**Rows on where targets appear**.
* BEGIN *

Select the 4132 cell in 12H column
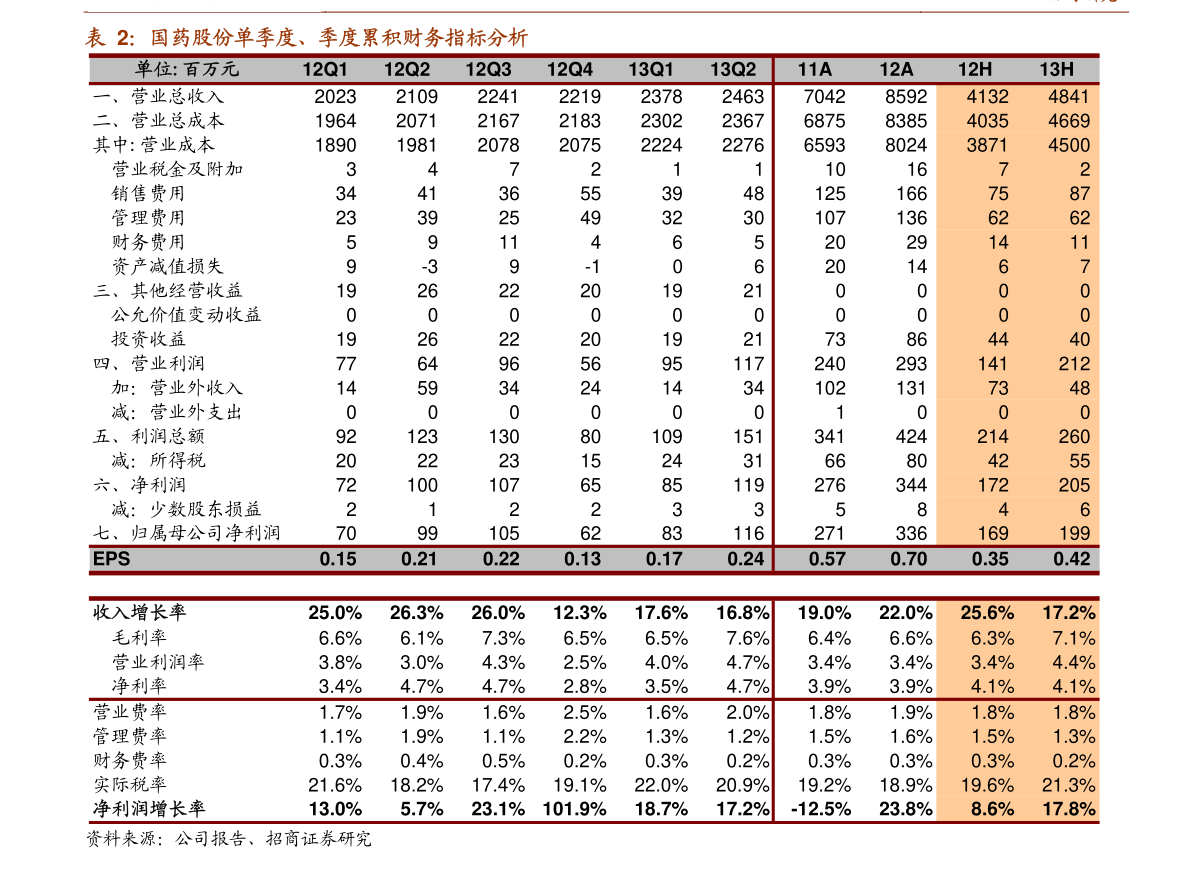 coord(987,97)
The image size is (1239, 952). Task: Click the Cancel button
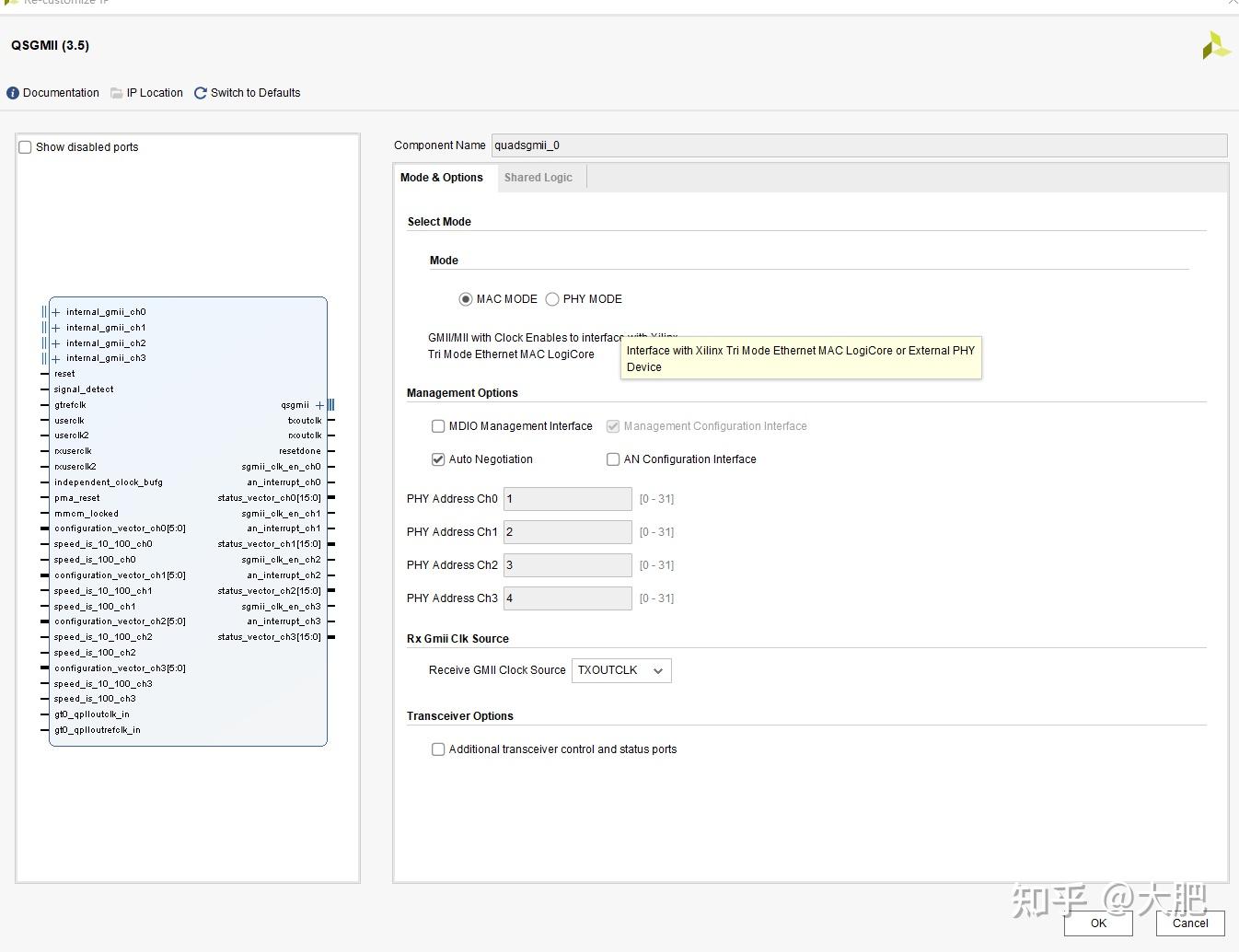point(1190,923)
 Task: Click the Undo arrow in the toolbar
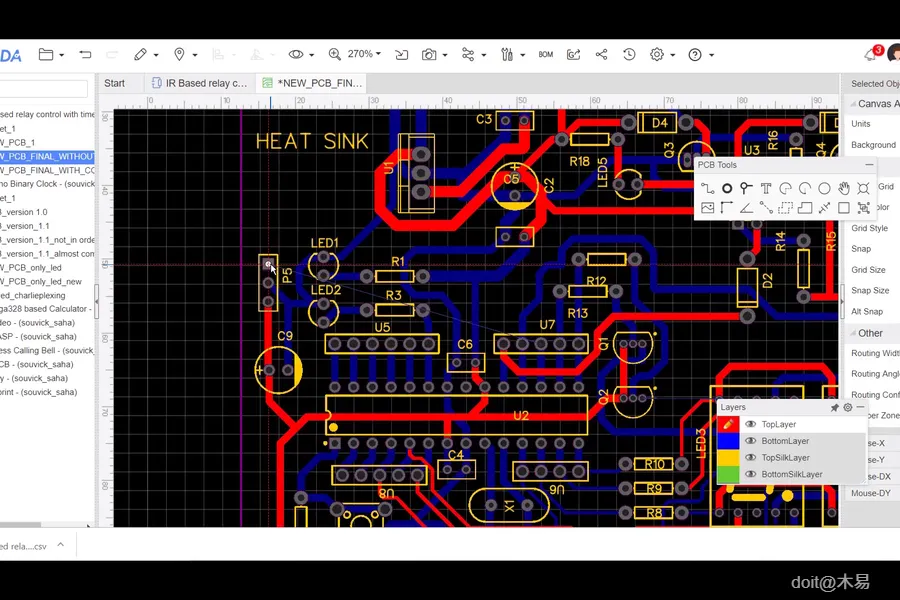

* END *

Swap "Click" for "Press" throughout the rows, keeping everything else unchanged, and omit the pictures from your answer.

**RIGHT ANSWER**.
Select the 4132 cell in 12H column
 coord(987,97)
The image size is (1239, 952). Task: Press the Cancel button
point(1190,923)
 Task: Press the Undo arrow in the toolbar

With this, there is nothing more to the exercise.